Candice s'enferma dans la salle de bain, soudainement prise d'un mal de crâne tenace. Décidément, la journée commençait mal et au plus grand damne de la commandante, il fallait qu'il s'agisse de cette foutue journée du réveillon de noël. Elle ressortit de la pièce une demi-heure plus tard, apprêtée mais toujours l'esprit embué par ses désagréments de début de matinée. Elle descendit les escaliers et entendit sa fille discuter avec sa grand-mère au salon. Intériorisant son inquiétude, Candice espérait secrètement que sa mère soit de bonne humeur pour ne pas ternir davantage l'esprit de cette journée.

« Alors comme ça mon petit-fils ne sera pas là ? lança-t-elle sans scrupule.

- Effectivement maman, Jules ne pourra pas être là…

- Mais peut-être qu'il aurait fallu le faire venir avant ? Quelle idée d'avoir pris un billet le jour de noël ?!

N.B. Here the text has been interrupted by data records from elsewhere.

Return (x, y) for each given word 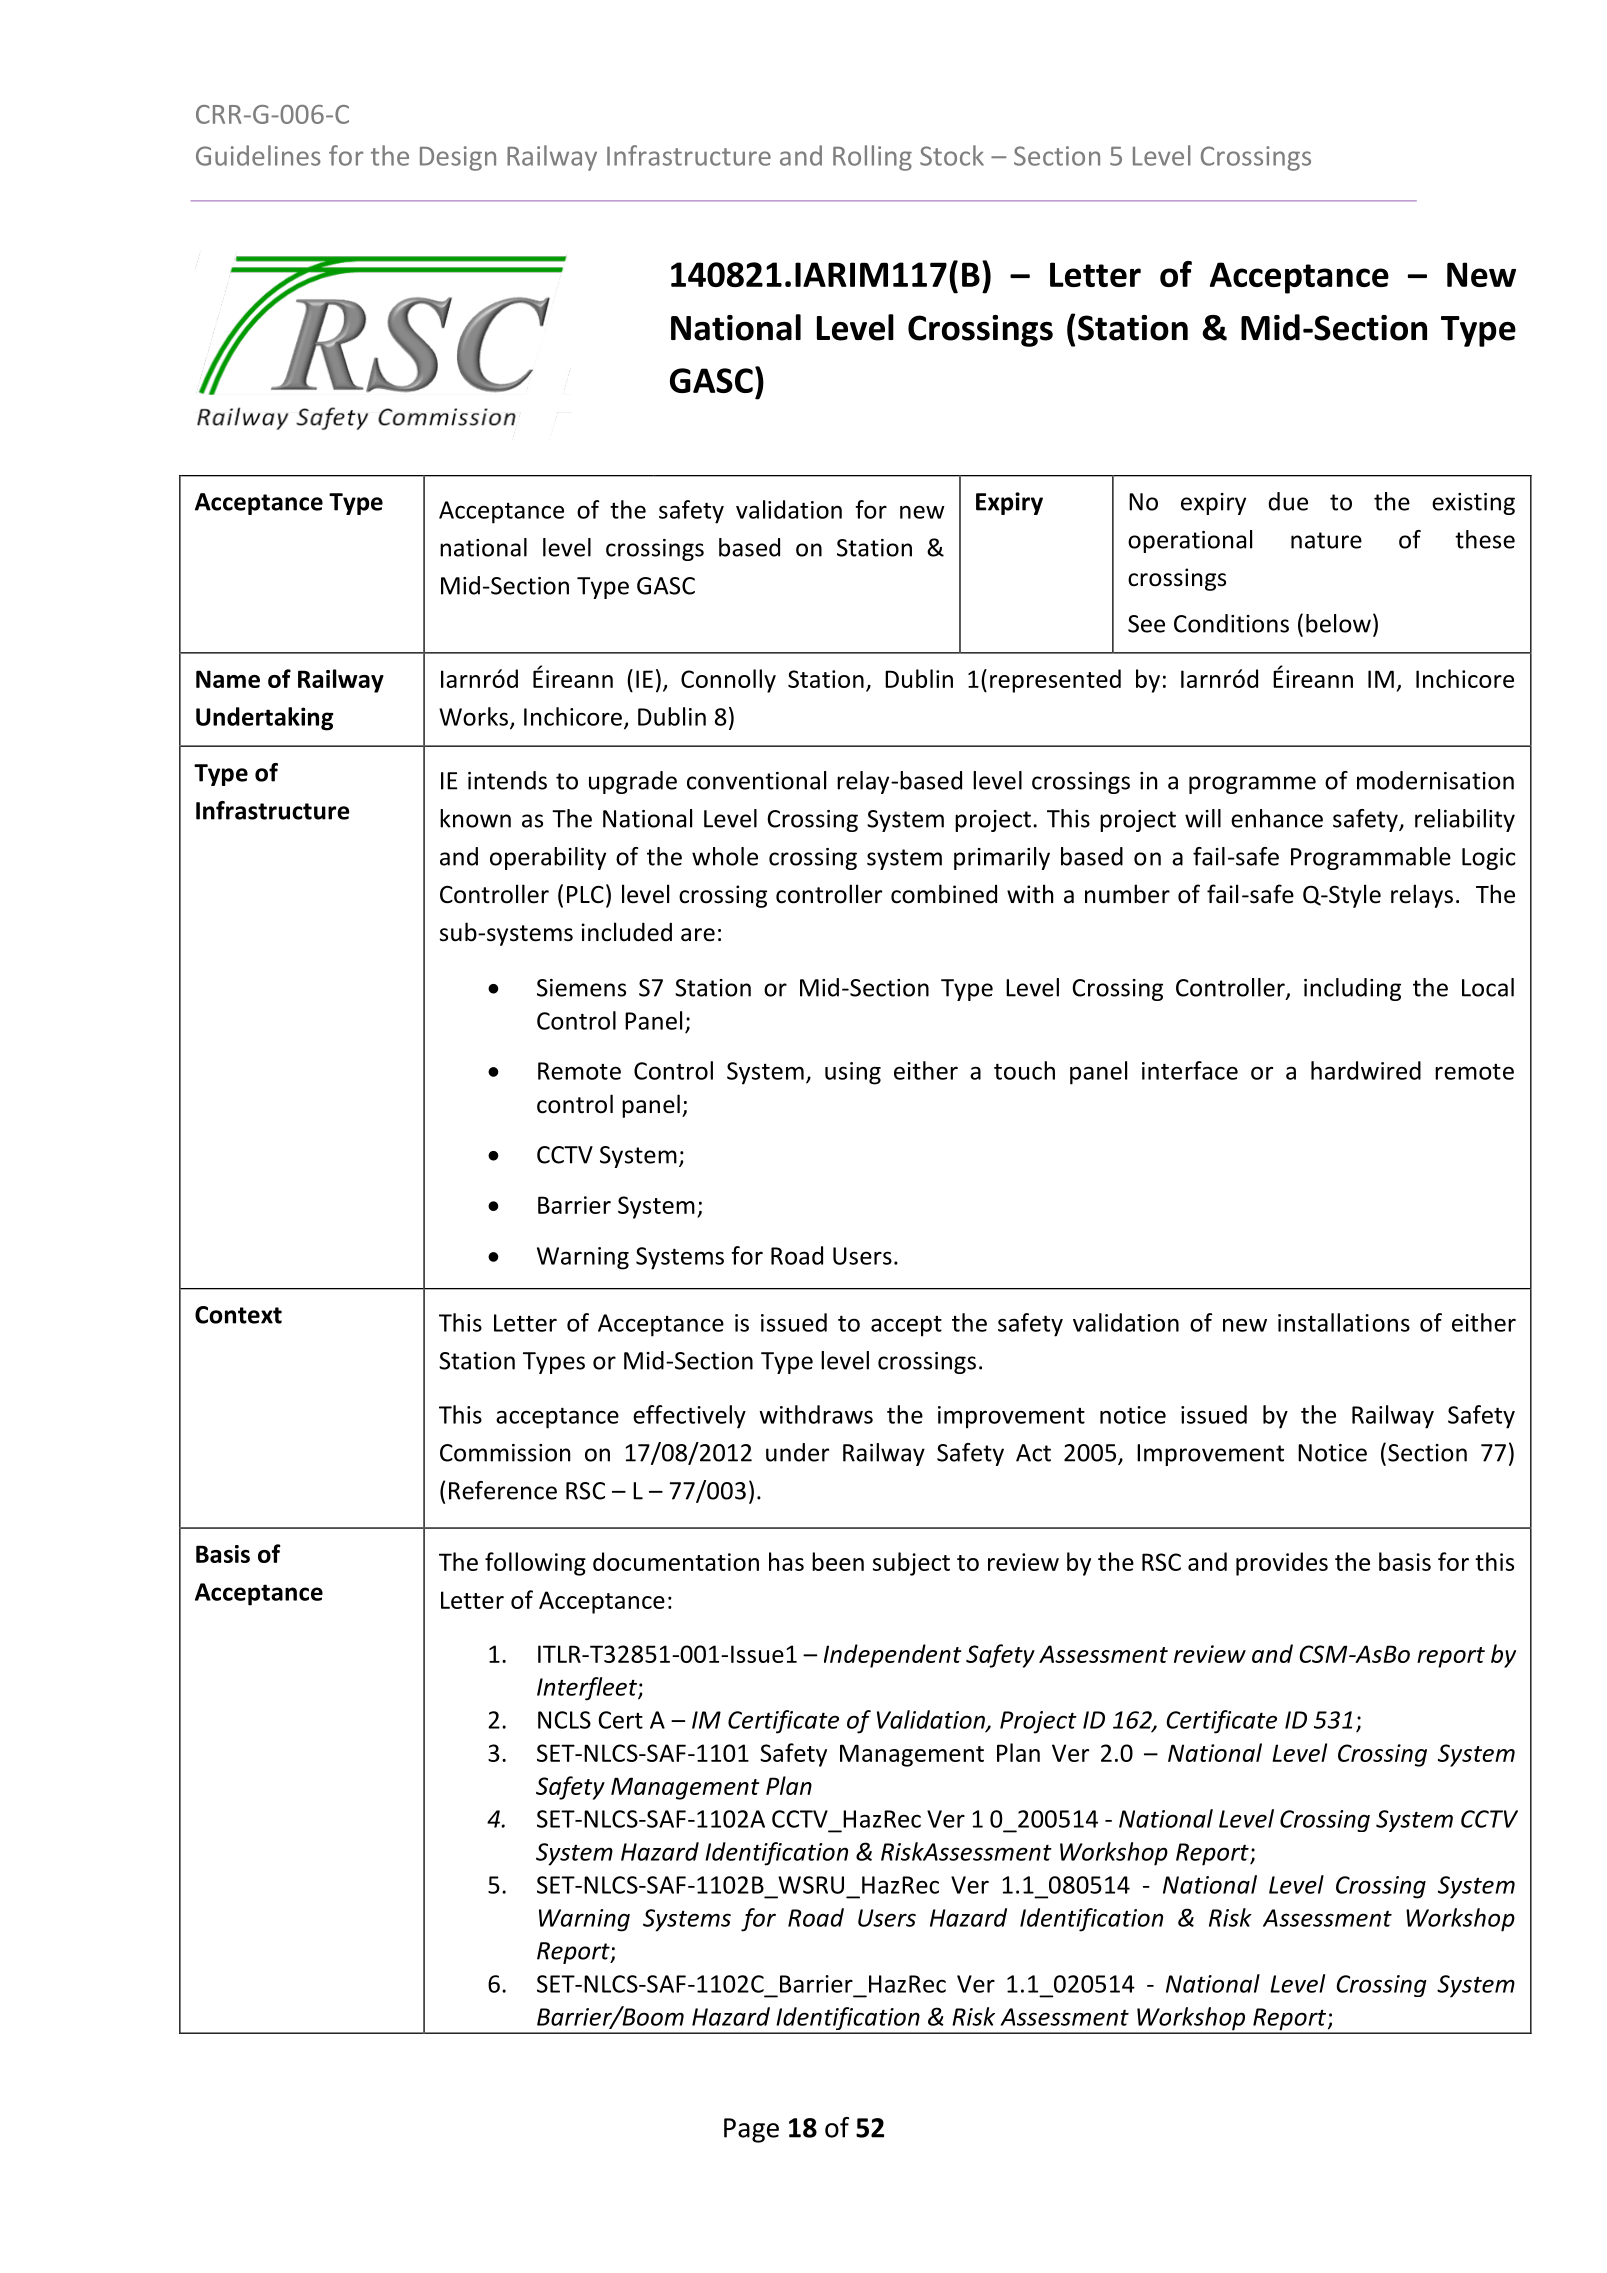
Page (751, 2130)
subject (911, 1564)
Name (228, 679)
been (838, 1561)
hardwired (1366, 1070)
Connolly (728, 681)
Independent (892, 1656)
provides (1282, 1564)
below (1338, 623)
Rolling (872, 158)
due (1288, 501)
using (853, 1073)
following (535, 1564)
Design (458, 158)
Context (238, 1315)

- Mais parce que si tu t'étais renseignée, tu saurais que Jules n'était pas disponible plus tôt. Et tu saurais également que les prix sont exorbitants à cette période de l'année et qu'on a donc fait au mieux… rétorqua-t-elle d'un ton las.

- Oh ça va ! Ne le prends pas comme ça…

- Euh… Sinon les jumeaux ont réussi à remettre le sapin en ordre… intervint Emma pour détendre l'atmosphère.

- Tant mieux… D'ailleurs, vous vous occuperez de rassembler tous les cadeaux pour ce soir… Et pas de gaffe ! Suzanne croit encore au père noël.

- Suzanne ? demanda la septuagénaire.

- La fille d'Antoine maman. Je t'en ai parlé hier.

- Ah peut-être, je m'en souviens plus… rétorqua-t-elle sans entrain. D'ailleurs ça fait deux jours que je suis là et j'ai toujours pas rencontré l'homme de ta vie…

Candice leva les yeux au ciel.

- Et bien tu le verras ce soir !

- Je comprends pas pourquoi vous ne vivez pas ensemble… Ça fait quoi ? Quasi deux ans maintenant ? C'est ça que tu m'as dit non… ?!

- Oui c'est ça… se contenta-t-elle de répondre sans engouement.

- Bah il serait peut-être temps ! lança-t-elle.

- Oh mais toute façon c'est comme s'il habitait déjà un peu ici hein… rajouta Sacha.

- C'est marrant ça… parce que ça me fait penser à quelqu'un qui vit ici aux frais de la princesse alors qu'il a aussi son propre logement depuis quasi un mois… ironisa-t-elle fièrement.

- Nan mais c'est différent ! Là c'était plus pratique pour noël pour Éloise je… puis Emma voulait profiter de sa grand-mère aussi…

- Mais bien sûr…

- Et depuis deux jours, il est où ?

- Chez lui. Avec sa fille…

- Sympathique comme vision du couple ça…

- Bon maman ! Je t'ai déjà expliqué que c'était compliqué. N'en rajoute pas s'il-te-plaît. Et si tu pouvais éviter ce genre de remarques ce soir, ça arrangerait tout le monde…

- Ah voilà que je suis censurée maintenant ! se plaignit-elle en riant jaune. »

Agacée par le comportement de sa mère, Candice réussit à trouver l'excuse des provisions pour s'exfiltrer de son domicile. Elle referma la porte et réajusta son bonnet et son écharpe pour affronter le blizzard qui faisait rage. Elle courut rapidement jusqu'à sa voiture et grimpa dans l'habitacle en soufflant de soulagement. L'épopée s'annonçait mouvementée mais il était hors de question de rester ne serait-ce qu'une seconde de plus dans sa maison. Elle enclencha le moteur, patienta quelques instants que l'intérieur de la voiture ne se réchauffe et osa prendre la route, profitant d'une brève accalmie.